Er dauerte mich ordentlich, aber ich glaube nicht, daß er Verdacht auf Deine eigne lieblose Hand hat; Jenny eben so wenig, die auch ganz grimmig auf die perfide Redaktion ist; ich weiß aber auch wirklich nicht, wo wir beide unsre Gedanken gehabt haben, da wir doch Laßberg so gut kannten und dies alles an den Fingern abzählen konnten. Um desto nötiger ist es, daß Du ihm jetzt gleich schreibst, und zwar recht herzlich. Das menschliche Gefühl geht wunderliche Wege! Laßberg fühlt sich aus Veranlassung Deines Gedichts geärgert und gleichsam beleidigt, und ich meine, davon wird immer ein kleiner Schatten auf Dich zurückfallen, wenn Du dem nicht durch einen Beweis Deiner Hochachtung und anhänglichen Erinnerung zuvorkömmst. Am besten wäre es, wenn Du das Gedicht in seiner ersten Gestalt noch einem andern Blatte, was Laßberg vor Augen oder wenigstens nach Meersburg kömmt, z. B. dem Unterhaltungsblatt des „Merkur“ oder der „Didaskalia“, gäbst; dann wäre das Unglück ziemlich repariert und allem etwa nachträglichen Verdachte vorgebeugt. (…)
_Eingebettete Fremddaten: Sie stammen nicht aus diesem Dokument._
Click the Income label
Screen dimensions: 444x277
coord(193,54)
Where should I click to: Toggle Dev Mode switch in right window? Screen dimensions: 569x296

Kommentare im Kontext dieses Briefes

  1. Ich weiß gar nicht, was ich dem Lewald für seine Dombausteine schicken soll: ohne Bibliothek hier, in einem großen nackten Zimmer ist es mir unmöglich, irgend einen Stoff aus der Luft zu greifen: und doch drängt Lewald. Wie geht’s Ihrer Arbeit? Von Lenau kommen nächstens die Albigenser bei Cotta in die Presse. Was macht das Morgenblatt? Hat es Ihre Novelle schon? Ich bekomme nur die Kölner Zeitung hierhin. Was haben Sie Neues aus Münster gehört und was macht der Merkur?
    Mondsee, 13. Mai 1842

  2. Ferdinand Freiligrath sagt:

    Übrigens mag es gut sein, dass ihr beide durch mich und den Fürsten Wrede getrennt wurdet. Ihr triebt Idolatrie miteinander und hattet, glaub ich, keine Kritik mehr eins fürs andere. Nun steht jeder wieder auf eigenen Füßen und wird freier und selbständiger dadurch.